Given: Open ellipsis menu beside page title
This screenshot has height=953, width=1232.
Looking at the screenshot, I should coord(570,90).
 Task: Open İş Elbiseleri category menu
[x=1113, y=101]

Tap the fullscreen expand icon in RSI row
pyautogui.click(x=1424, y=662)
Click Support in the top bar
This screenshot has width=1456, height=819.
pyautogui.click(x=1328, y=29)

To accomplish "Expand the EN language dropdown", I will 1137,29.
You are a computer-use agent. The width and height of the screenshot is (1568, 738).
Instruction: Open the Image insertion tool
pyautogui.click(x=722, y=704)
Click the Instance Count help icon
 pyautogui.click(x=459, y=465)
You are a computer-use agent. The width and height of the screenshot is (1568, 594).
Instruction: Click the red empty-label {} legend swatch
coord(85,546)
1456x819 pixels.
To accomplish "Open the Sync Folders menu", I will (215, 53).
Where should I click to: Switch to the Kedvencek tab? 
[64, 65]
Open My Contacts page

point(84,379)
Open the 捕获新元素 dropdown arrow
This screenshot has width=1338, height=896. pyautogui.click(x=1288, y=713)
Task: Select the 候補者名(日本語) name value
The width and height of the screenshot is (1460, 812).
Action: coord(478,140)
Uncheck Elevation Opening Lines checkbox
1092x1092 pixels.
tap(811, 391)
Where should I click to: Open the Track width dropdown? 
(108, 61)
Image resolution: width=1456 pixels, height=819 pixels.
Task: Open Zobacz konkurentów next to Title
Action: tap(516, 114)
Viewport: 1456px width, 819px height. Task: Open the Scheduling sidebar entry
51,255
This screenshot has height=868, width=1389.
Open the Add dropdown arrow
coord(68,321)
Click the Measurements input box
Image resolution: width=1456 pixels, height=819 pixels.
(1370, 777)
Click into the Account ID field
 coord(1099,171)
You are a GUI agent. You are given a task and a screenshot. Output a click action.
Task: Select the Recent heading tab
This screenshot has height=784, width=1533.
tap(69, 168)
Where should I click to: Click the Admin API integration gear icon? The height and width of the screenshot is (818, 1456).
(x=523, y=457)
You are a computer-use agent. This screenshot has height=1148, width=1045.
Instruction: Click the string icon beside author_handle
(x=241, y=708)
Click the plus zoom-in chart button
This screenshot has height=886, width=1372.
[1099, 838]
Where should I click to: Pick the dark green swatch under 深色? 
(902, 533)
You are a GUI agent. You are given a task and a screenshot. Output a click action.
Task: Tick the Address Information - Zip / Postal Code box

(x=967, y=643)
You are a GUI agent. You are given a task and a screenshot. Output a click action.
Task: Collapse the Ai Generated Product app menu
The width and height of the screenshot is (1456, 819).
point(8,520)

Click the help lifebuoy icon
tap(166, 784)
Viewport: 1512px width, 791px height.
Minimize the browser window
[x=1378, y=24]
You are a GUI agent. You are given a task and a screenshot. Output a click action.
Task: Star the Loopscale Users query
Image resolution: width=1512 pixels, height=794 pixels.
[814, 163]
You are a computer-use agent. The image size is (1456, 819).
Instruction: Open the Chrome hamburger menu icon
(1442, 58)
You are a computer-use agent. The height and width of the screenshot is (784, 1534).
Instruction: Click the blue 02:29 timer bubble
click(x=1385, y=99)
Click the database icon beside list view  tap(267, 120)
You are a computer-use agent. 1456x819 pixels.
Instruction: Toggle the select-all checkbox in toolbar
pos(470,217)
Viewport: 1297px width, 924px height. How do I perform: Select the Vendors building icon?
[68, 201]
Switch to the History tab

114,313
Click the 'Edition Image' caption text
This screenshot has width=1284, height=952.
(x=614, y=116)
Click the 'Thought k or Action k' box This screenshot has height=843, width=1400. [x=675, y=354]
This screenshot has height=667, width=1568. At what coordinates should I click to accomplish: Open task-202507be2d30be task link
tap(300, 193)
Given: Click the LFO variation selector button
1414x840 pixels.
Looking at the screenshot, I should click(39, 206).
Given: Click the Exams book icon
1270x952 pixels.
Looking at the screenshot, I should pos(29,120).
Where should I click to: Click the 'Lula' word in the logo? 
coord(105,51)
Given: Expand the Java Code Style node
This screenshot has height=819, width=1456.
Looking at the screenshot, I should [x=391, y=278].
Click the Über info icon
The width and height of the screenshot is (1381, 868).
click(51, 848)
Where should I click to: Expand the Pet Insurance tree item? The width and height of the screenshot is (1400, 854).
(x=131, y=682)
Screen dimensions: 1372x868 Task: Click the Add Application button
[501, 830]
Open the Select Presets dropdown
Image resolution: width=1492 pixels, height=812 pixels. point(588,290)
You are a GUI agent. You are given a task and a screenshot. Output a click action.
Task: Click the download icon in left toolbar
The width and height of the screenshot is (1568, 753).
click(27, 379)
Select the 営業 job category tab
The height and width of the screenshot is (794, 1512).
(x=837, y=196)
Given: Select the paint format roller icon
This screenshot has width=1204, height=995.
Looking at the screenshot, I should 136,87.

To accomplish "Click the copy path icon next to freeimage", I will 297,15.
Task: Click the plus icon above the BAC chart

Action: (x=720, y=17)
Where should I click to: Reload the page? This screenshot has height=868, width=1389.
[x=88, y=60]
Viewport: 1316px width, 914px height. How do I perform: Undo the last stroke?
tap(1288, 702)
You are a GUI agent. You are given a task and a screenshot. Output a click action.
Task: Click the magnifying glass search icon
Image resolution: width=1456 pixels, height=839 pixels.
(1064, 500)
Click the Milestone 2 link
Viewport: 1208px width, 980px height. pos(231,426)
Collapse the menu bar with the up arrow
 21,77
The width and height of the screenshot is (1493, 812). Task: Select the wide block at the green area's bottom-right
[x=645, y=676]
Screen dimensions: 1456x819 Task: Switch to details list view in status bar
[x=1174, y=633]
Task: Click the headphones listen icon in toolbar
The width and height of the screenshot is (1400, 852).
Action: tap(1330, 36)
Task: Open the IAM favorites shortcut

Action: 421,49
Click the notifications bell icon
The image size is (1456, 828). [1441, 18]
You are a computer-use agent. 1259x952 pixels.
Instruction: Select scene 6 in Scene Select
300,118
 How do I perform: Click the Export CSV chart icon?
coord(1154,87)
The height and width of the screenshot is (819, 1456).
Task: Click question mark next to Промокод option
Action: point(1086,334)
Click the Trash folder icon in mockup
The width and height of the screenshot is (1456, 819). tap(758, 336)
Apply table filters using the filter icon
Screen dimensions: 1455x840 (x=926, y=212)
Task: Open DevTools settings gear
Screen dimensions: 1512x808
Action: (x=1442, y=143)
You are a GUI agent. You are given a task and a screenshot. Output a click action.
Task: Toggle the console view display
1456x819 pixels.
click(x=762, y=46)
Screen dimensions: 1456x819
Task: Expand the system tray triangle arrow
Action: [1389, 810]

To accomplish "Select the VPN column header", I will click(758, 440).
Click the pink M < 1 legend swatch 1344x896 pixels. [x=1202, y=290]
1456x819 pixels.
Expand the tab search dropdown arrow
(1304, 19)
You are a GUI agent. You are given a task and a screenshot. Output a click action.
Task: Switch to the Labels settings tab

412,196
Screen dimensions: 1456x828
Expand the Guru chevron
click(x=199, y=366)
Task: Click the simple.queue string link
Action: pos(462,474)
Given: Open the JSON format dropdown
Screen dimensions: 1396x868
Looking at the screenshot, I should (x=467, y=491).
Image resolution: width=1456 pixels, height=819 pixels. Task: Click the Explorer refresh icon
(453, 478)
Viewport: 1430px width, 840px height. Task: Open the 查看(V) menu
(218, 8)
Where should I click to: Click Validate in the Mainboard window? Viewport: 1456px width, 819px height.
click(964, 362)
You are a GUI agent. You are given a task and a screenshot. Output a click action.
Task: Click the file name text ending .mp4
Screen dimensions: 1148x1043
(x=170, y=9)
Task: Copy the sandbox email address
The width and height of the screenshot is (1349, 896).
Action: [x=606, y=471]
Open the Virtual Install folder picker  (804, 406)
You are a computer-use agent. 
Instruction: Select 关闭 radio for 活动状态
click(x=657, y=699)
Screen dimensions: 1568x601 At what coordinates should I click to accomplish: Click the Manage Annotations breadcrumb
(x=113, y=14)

☆ ☆ ☆

WHAT YOU SHOULD DO:
Starting at the first line of the data above, please restate word for word every line up to and including the one that holds "Click the Measurements input box", and add nothing else.

ANSWER SPACE:
Given: Open ellipsis menu beside page title
This screenshot has height=953, width=1232.
Looking at the screenshot, I should coord(570,90).
 Task: Open İş Elbiseleri category menu
[x=1113, y=101]

Tap the fullscreen expand icon in RSI row
pyautogui.click(x=1424, y=662)
Click Support in the top bar
This screenshot has width=1456, height=819.
pyautogui.click(x=1328, y=29)

To accomplish "Expand the EN language dropdown", I will 1137,29.
You are a computer-use agent. The width and height of the screenshot is (1568, 738).
Instruction: Open the Image insertion tool
pyautogui.click(x=722, y=704)
Click the Instance Count help icon
 pyautogui.click(x=459, y=465)
You are a computer-use agent. The width and height of the screenshot is (1568, 594).
Instruction: Click the red empty-label {} legend swatch
coord(85,546)
1456x819 pixels.
To accomplish "Open the Sync Folders menu", I will (215, 53).
Where should I click to: Switch to the Kedvencek tab? 
[64, 65]
Open My Contacts page

point(84,379)
Open the 捕获新元素 dropdown arrow
This screenshot has width=1338, height=896. pyautogui.click(x=1288, y=713)
Task: Select the 候補者名(日本語) name value
The width and height of the screenshot is (1460, 812).
Action: coord(478,140)
Uncheck Elevation Opening Lines checkbox
1092x1092 pixels.
tap(811, 391)
Where should I click to: Open the Track width dropdown? 
(108, 61)
Image resolution: width=1456 pixels, height=819 pixels.
Task: Open Zobacz konkurentów next to Title
Action: tap(516, 114)
Viewport: 1456px width, 819px height. Task: Open the Scheduling sidebar entry
51,255
This screenshot has height=868, width=1389.
Open the Add dropdown arrow
coord(68,321)
Click the Measurements input box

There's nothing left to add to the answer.